**Problem description**: Extract each row below that contains the string "accomplish". Matches are case-sensitive.

[Recorded data]
────────
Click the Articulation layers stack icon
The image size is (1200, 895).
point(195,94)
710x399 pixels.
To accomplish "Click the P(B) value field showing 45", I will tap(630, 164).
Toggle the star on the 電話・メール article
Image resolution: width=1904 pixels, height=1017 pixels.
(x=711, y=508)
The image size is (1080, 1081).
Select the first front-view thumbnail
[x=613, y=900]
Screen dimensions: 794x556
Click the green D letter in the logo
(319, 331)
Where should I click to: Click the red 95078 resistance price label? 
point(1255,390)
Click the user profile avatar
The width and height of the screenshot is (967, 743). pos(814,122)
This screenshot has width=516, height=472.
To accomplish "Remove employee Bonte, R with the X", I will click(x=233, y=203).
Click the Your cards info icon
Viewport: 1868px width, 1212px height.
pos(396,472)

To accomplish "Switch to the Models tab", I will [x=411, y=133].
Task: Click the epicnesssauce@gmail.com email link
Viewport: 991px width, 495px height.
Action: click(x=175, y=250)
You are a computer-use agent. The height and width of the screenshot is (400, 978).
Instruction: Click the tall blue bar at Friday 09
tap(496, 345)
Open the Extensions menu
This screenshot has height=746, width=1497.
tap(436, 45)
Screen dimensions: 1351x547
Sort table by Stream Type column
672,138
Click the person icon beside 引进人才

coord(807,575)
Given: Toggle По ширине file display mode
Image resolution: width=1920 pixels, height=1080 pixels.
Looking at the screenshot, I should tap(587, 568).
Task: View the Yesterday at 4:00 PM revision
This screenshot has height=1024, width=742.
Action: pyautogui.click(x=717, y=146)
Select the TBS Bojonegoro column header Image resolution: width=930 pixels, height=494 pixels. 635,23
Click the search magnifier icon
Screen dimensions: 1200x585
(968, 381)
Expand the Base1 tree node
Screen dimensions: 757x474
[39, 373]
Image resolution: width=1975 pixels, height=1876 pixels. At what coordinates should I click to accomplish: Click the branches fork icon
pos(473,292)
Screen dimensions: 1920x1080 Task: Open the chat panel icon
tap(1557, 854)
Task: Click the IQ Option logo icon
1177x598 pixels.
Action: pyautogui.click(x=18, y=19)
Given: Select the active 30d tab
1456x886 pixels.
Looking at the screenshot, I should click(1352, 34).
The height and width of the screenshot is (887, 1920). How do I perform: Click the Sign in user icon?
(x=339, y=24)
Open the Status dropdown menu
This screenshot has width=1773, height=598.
────────
**Worked solution**:
To accomplish "Click the P(B) value field showing 45", I will tap(630, 164).
To accomplish "Remove employee Bonte, R with the X", I will click(x=233, y=203).
To accomplish "Switch to the Models tab", I will [x=411, y=133].
Image resolution: width=1975 pixels, height=1876 pixels. At what coordinates should I click to accomplish: Click the branches fork icon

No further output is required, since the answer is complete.